[Word and element location data]
□ □ □ □

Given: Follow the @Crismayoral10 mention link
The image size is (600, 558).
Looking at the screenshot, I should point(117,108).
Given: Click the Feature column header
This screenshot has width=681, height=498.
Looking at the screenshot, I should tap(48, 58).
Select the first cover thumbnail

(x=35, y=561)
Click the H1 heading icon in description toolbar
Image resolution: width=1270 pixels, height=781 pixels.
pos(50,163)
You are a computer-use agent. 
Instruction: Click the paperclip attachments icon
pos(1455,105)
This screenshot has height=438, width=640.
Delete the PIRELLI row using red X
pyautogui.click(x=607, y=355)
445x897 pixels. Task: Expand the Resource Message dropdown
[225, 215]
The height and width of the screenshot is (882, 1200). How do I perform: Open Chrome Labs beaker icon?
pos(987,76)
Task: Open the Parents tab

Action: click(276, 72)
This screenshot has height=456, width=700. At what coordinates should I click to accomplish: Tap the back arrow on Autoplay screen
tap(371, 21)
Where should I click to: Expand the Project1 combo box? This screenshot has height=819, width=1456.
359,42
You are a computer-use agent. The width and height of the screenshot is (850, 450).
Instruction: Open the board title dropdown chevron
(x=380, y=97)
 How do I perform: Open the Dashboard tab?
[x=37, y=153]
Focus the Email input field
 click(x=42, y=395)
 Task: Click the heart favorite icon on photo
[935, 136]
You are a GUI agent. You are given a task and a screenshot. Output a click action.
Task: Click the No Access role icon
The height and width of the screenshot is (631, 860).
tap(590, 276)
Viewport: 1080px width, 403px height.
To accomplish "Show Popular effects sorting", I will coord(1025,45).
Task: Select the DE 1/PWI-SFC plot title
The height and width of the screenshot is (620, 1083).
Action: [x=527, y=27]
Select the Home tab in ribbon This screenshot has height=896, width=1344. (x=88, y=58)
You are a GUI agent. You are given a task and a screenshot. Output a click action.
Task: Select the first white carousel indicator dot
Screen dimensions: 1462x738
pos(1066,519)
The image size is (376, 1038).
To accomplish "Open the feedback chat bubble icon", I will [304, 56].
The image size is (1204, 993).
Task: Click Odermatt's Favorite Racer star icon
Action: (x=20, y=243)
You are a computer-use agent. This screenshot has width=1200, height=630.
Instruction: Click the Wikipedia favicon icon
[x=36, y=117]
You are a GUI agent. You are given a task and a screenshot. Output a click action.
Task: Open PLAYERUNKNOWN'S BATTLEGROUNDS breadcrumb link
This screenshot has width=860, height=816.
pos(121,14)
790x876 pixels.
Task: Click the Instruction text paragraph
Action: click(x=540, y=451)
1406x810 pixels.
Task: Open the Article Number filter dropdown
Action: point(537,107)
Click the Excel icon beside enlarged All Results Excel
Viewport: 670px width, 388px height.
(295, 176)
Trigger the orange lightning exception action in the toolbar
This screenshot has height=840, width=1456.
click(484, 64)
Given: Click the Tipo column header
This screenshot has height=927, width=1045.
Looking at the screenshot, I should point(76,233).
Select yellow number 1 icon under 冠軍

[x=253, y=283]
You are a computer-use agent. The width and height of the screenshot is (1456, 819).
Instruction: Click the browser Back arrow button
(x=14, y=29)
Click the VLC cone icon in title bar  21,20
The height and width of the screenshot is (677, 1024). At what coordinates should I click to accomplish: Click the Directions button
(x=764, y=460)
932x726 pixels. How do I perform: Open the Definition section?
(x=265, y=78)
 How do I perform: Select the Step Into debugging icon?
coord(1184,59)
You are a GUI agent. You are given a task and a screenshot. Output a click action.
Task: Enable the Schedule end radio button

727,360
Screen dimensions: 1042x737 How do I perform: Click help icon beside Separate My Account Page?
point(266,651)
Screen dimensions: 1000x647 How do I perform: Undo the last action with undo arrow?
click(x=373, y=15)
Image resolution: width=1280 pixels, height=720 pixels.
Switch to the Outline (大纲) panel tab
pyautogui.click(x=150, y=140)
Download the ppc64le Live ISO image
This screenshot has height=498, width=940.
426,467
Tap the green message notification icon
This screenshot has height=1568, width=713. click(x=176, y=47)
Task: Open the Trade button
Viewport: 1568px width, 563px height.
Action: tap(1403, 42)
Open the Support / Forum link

□ □ □ □

* Problem requirements
Rewrite all of the data above with "How do I perform:" replaced by "How can I complete:" and everything else left unchanged.

* Written reply
Given: Follow the @Crismayoral10 mention link
The image size is (600, 558).
Looking at the screenshot, I should point(117,108).
Given: Click the Feature column header
This screenshot has width=681, height=498.
Looking at the screenshot, I should tap(48, 58).
Select the first cover thumbnail

(x=35, y=561)
Click the H1 heading icon in description toolbar
Image resolution: width=1270 pixels, height=781 pixels.
pos(50,163)
You are a computer-use agent. 
Instruction: Click the paperclip attachments icon
pos(1455,105)
This screenshot has height=438, width=640.
Delete the PIRELLI row using red X
pyautogui.click(x=607, y=355)
445x897 pixels. Task: Expand the Resource Message dropdown
[225, 215]
The height and width of the screenshot is (882, 1200). How can I complete: Open Chrome Labs beaker icon?
pos(987,76)
Task: Open the Parents tab

Action: click(276, 72)
This screenshot has height=456, width=700. At what coordinates should I click to accomplish: Tap the back arrow on Autoplay screen
tap(371, 21)
Where should I click to: Expand the Project1 combo box? This screenshot has height=819, width=1456.
359,42
You are a computer-use agent. The width and height of the screenshot is (850, 450).
Instruction: Open the board title dropdown chevron
(x=380, y=97)
 How can I complete: Open the Dashboard tab?
[x=37, y=153]
Focus the Email input field
 click(x=42, y=395)
 Task: Click the heart favorite icon on photo
[935, 136]
You are a GUI agent. You are given a task and a screenshot. Output a click action.
Task: Click the No Access role icon
The height and width of the screenshot is (631, 860).
tap(590, 276)
Viewport: 1080px width, 403px height.
To accomplish "Show Popular effects sorting", I will coord(1025,45).
Task: Select the DE 1/PWI-SFC plot title
The height and width of the screenshot is (620, 1083).
Action: [x=527, y=27]
Select the Home tab in ribbon This screenshot has height=896, width=1344. (x=88, y=58)
You are a GUI agent. You are given a task and a screenshot. Output a click action.
Task: Select the first white carousel indicator dot
Screen dimensions: 1462x738
pos(1066,519)
The image size is (376, 1038).
To accomplish "Open the feedback chat bubble icon", I will [304, 56].
The image size is (1204, 993).
Task: Click Odermatt's Favorite Racer star icon
Action: (x=20, y=243)
You are a computer-use agent. This screenshot has width=1200, height=630.
Instruction: Click the Wikipedia favicon icon
[x=36, y=117]
You are a GUI agent. You are given a task and a screenshot. Output a click action.
Task: Open PLAYERUNKNOWN'S BATTLEGROUNDS breadcrumb link
This screenshot has width=860, height=816.
pos(121,14)
790x876 pixels.
Task: Click the Instruction text paragraph
Action: click(x=540, y=451)
1406x810 pixels.
Task: Open the Article Number filter dropdown
Action: point(537,107)
Click the Excel icon beside enlarged All Results Excel
Viewport: 670px width, 388px height.
(295, 176)
Trigger the orange lightning exception action in the toolbar
This screenshot has height=840, width=1456.
click(484, 64)
Given: Click the Tipo column header
This screenshot has height=927, width=1045.
Looking at the screenshot, I should point(76,233).
Select yellow number 1 icon under 冠軍

[x=253, y=283]
You are a computer-use agent. The width and height of the screenshot is (1456, 819).
Instruction: Click the browser Back arrow button
(x=14, y=29)
Click the VLC cone icon in title bar  21,20
The height and width of the screenshot is (677, 1024). At what coordinates should I click to accomplish: Click the Directions button
(x=764, y=460)
932x726 pixels. How can I complete: Open the Definition section?
(x=265, y=78)
 How can I complete: Select the Step Into debugging icon?
coord(1184,59)
You are a GUI agent. You are given a task and a screenshot. Output a click action.
Task: Enable the Schedule end radio button

727,360
Screen dimensions: 1042x737 How can I complete: Click help icon beside Separate My Account Page?
point(266,651)
Screen dimensions: 1000x647 How can I complete: Undo the last action with undo arrow?
click(x=373, y=15)
Image resolution: width=1280 pixels, height=720 pixels.
Switch to the Outline (大纲) panel tab
pyautogui.click(x=150, y=140)
Download the ppc64le Live ISO image
This screenshot has height=498, width=940.
426,467
Tap the green message notification icon
This screenshot has height=1568, width=713. click(x=176, y=47)
Task: Open the Trade button
Viewport: 1568px width, 563px height.
Action: tap(1403, 42)
Open the Support / Forum link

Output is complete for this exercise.